◆ AIM
Please begin at the line that has "[추가 작업] (105, 67)" and stop after the line that has "2001/12/12 (43, 147)", then write out only those records again, swapping "Akzeptieren" for "Zustimmen" and leaving everything else unchanged.

(Dataset excerpt)
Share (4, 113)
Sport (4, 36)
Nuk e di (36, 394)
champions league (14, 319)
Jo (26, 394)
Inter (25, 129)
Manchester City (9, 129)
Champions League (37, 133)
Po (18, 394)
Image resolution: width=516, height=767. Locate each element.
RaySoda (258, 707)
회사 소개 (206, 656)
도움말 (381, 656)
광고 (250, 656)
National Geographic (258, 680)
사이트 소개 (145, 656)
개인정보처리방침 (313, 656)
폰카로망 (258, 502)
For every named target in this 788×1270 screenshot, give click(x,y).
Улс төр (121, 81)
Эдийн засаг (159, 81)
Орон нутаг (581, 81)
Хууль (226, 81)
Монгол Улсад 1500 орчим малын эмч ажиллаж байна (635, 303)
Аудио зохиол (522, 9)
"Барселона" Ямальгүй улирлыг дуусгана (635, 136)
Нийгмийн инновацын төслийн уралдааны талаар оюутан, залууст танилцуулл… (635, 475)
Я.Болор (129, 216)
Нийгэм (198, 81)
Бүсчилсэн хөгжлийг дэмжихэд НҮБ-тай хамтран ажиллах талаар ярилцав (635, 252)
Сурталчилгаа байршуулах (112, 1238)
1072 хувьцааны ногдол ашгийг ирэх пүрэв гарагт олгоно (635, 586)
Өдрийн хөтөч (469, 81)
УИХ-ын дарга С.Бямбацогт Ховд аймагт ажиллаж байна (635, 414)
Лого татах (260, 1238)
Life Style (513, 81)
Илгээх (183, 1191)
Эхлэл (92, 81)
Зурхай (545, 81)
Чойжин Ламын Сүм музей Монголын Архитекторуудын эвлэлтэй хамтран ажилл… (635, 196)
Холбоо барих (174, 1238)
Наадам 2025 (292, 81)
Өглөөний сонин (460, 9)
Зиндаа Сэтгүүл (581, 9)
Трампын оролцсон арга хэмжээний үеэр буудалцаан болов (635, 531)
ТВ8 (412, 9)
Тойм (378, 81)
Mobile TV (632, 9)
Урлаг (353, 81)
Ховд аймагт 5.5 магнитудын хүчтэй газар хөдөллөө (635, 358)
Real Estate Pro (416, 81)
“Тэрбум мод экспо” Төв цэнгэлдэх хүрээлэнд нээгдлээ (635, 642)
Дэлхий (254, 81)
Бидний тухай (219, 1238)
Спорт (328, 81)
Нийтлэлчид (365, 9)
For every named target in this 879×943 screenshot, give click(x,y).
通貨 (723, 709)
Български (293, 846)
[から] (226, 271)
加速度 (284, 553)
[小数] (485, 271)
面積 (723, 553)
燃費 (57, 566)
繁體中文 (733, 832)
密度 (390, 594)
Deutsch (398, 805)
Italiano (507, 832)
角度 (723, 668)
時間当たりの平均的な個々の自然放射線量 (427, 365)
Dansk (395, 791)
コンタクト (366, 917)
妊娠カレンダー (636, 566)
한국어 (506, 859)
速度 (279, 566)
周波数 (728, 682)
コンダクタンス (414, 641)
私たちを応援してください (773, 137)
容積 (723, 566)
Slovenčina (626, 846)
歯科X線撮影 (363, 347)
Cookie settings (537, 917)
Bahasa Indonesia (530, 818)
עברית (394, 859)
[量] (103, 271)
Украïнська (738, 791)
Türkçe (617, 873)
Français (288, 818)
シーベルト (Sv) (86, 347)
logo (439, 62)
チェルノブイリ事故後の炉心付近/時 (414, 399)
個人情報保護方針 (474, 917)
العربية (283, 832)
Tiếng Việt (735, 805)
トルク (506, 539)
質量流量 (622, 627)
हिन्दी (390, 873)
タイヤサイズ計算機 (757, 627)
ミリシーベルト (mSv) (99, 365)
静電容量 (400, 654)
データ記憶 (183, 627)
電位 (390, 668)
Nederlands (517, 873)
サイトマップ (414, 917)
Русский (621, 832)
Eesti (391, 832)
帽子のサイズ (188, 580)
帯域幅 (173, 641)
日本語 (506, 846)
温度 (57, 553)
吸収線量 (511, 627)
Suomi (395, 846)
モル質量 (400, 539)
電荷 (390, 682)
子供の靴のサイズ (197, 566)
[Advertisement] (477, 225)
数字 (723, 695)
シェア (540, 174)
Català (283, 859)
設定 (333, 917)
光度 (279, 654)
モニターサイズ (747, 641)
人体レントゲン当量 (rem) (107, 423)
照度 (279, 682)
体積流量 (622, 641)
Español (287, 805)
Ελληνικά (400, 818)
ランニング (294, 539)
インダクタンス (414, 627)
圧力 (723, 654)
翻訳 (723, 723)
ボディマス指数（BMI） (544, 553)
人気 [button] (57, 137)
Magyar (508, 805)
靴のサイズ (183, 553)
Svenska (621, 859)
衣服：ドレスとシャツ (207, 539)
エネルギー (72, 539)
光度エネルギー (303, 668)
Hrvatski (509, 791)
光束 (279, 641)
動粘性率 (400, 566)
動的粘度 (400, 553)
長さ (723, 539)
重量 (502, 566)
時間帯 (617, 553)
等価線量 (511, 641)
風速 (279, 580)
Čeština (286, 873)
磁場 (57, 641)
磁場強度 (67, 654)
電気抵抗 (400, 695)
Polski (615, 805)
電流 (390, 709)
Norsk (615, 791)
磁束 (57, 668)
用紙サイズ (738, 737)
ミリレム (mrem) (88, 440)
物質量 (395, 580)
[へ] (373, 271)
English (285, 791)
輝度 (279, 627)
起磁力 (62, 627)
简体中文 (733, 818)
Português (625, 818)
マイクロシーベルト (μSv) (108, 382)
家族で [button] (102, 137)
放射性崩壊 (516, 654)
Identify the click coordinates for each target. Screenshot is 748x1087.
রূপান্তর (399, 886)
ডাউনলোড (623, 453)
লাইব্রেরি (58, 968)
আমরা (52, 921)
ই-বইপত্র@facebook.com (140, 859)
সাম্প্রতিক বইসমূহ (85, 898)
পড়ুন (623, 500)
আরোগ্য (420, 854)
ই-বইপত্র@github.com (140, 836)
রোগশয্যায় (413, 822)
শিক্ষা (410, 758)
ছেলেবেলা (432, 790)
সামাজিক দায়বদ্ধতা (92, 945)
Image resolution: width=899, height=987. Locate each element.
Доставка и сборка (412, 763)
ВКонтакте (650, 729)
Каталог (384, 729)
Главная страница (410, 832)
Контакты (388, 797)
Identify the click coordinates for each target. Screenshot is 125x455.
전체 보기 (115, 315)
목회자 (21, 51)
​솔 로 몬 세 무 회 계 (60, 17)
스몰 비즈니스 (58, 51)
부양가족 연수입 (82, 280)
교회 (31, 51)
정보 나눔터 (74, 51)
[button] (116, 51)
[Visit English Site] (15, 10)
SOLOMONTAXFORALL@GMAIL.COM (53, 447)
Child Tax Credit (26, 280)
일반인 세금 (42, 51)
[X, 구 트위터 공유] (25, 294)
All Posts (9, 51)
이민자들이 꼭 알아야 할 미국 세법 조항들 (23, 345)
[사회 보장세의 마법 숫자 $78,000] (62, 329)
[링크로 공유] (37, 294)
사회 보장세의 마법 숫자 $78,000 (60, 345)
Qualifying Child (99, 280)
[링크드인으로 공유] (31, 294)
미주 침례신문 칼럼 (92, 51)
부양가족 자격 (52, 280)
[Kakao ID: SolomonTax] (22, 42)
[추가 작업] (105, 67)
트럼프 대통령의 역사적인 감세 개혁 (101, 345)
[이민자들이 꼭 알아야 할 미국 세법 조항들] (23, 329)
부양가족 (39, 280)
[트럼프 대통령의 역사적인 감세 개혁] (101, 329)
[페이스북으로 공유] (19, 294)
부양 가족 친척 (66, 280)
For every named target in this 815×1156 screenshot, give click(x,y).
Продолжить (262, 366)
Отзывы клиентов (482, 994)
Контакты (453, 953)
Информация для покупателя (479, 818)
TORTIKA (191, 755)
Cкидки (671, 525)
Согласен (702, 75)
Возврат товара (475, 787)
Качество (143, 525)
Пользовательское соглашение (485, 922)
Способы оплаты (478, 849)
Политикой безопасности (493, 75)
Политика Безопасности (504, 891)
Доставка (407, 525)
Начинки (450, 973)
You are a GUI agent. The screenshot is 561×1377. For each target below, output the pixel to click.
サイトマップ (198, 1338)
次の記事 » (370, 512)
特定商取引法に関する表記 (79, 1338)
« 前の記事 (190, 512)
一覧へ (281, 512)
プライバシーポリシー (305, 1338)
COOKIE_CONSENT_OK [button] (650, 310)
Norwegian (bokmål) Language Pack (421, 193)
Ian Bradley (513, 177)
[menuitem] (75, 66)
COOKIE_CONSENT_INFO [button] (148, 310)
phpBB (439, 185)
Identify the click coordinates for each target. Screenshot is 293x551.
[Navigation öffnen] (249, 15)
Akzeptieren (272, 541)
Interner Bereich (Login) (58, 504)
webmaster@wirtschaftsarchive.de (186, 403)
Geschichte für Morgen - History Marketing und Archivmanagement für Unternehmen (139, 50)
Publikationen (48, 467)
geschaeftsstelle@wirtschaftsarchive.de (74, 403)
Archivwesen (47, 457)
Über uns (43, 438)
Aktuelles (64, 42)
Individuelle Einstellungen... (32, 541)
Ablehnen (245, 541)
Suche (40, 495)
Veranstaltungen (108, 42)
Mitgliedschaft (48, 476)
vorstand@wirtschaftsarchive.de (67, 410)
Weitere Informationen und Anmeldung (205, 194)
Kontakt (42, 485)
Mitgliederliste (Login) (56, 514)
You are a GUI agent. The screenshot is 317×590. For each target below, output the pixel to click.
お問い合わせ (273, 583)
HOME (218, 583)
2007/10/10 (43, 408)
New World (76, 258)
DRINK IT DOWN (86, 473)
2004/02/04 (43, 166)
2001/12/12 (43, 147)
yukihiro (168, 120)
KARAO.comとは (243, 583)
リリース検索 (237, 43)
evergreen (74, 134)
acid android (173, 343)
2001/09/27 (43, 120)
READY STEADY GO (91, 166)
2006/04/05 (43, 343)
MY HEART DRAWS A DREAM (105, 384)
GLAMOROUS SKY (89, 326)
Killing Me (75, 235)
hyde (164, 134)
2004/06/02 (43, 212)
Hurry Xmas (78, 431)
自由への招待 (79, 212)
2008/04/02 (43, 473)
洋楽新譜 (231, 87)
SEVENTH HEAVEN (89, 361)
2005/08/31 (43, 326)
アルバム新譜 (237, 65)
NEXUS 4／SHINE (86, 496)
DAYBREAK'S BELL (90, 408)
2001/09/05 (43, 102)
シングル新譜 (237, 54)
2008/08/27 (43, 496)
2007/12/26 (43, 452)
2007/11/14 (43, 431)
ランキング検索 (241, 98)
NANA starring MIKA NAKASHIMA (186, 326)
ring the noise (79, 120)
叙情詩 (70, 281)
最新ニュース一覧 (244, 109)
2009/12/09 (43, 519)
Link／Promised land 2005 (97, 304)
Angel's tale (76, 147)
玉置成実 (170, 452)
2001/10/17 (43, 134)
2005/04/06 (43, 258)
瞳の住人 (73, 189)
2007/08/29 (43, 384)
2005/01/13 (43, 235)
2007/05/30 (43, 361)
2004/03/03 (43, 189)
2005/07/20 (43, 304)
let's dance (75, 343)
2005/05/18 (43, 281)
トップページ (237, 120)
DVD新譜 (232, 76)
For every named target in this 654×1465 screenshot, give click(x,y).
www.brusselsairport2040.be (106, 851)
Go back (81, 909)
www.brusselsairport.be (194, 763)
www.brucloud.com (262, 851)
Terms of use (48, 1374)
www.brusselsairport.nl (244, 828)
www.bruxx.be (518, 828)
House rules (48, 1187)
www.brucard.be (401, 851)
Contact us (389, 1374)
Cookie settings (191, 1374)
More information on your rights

◆ PROBLEM SOLUTION
[추가 작업] (105, 67)
트럼프 대통령의 역사적인 감세 개혁 (101, 345)
[이민자들이 꼭 알아야 할 미국 세법 조항들] (23, 329)
부양가족 (39, 280)
[트럼프 대통령의 역사적인 감세 개혁] (101, 329)
[페이스북으로 공유] (19, 294)
부양 가족 친척 (66, 280)
For every named target in this 815×1156 screenshot, give click(x,y).
Продолжить (262, 366)
Отзывы клиентов (482, 994)
Контакты (453, 953)
Информация для покупателя (479, 818)
TORTIKA (191, 755)
Cкидки (671, 525)
Согласен (702, 75)
Возврат товара (475, 787)
Качество (143, 525)
Пользовательское соглашение (485, 922)
Способы оплаты (478, 849)
Политикой безопасности (493, 75)
Политика Безопасности (504, 891)
Доставка (407, 525)
Начинки (450, 973)
You are a GUI agent. The screenshot is 561×1377. For each target below, output the pixel to click.
サイトマップ (198, 1338)
次の記事 » (370, 512)
特定商取引法に関する表記 (79, 1338)
« 前の記事 (190, 512)
一覧へ (281, 512)
プライバシーポリシー (305, 1338)
COOKIE_CONSENT_OK [button] (650, 310)
Norwegian (bokmål) Language Pack (421, 193)
Ian Bradley (513, 177)
[menuitem] (75, 66)
COOKIE_CONSENT_INFO [button] (148, 310)
phpBB (439, 185)
Identify the click coordinates for each target. Screenshot is 293x551.
[Navigation öffnen] (249, 15)
Zustimmen (272, 541)
Interner Bereich (Login) (58, 504)
webmaster@wirtschaftsarchive.de (186, 403)
Geschichte für Morgen - History Marketing und Archivmanagement für Unternehmen (139, 50)
Publikationen (48, 467)
geschaeftsstelle@wirtschaftsarchive.de (74, 403)
Archivwesen (47, 457)
Über uns (43, 438)
Aktuelles (64, 42)
Individuelle Einstellungen... (32, 541)
Ablehnen (245, 541)
Suche (40, 495)
Veranstaltungen (108, 42)
Mitgliedschaft (48, 476)
vorstand@wirtschaftsarchive.de (67, 410)
Weitere Informationen und Anmeldung (205, 194)
Kontakt (42, 485)
Mitgliederliste (Login) (56, 514)
You are a GUI agent. The screenshot is 317×590. For each target below, output the pixel to click.
お問い合わせ (273, 583)
HOME (218, 583)
2007/10/10 (43, 408)
New World (76, 258)
DRINK IT DOWN (86, 473)
2004/02/04 (43, 166)
2001/12/12 (43, 147)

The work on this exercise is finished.